Records to use >>

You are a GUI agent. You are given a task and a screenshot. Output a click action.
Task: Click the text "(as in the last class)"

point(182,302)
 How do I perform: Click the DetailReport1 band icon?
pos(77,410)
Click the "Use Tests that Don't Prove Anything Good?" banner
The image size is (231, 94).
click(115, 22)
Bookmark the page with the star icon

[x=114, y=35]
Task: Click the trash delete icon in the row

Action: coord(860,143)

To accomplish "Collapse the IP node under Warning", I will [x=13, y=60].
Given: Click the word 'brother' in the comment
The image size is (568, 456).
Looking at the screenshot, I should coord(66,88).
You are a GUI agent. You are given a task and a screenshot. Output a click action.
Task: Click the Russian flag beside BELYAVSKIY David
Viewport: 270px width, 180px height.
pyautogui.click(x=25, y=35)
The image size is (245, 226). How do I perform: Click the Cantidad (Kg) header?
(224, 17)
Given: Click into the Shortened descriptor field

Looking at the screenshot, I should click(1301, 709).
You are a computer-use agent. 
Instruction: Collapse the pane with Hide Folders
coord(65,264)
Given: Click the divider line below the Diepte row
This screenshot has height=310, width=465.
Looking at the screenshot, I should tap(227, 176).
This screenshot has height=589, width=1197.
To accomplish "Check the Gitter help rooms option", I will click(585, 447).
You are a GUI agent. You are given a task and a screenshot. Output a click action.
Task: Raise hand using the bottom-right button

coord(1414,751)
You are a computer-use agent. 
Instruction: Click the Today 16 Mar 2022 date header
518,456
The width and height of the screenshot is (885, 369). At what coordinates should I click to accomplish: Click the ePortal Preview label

Aim of the task >> Using the entries above, quote each line verbatim from the first through the line that contains "Given: Click the divider".

Answer for the task >>
You are a GUI agent. You are given a task and a screenshot. Output a click action.
Task: Click the text "(as in the last class)"

point(182,302)
 How do I perform: Click the DetailReport1 band icon?
pos(77,410)
Click the "Use Tests that Don't Prove Anything Good?" banner
The image size is (231, 94).
click(115, 22)
Bookmark the page with the star icon

[x=114, y=35]
Task: Click the trash delete icon in the row

Action: coord(860,143)

To accomplish "Collapse the IP node under Warning", I will [x=13, y=60].
Given: Click the word 'brother' in the comment
The image size is (568, 456).
Looking at the screenshot, I should coord(66,88).
You are a GUI agent. You are given a task and a screenshot. Output a click action.
Task: Click the Russian flag beside BELYAVSKIY David
Viewport: 270px width, 180px height.
pyautogui.click(x=25, y=35)
The image size is (245, 226). How do I perform: Click the Cantidad (Kg) header?
(224, 17)
Given: Click into the Shortened descriptor field

Looking at the screenshot, I should click(1301, 709).
You are a computer-use agent. 
Instruction: Collapse the pane with Hide Folders
coord(65,264)
Given: Click the divider line below the Diepte row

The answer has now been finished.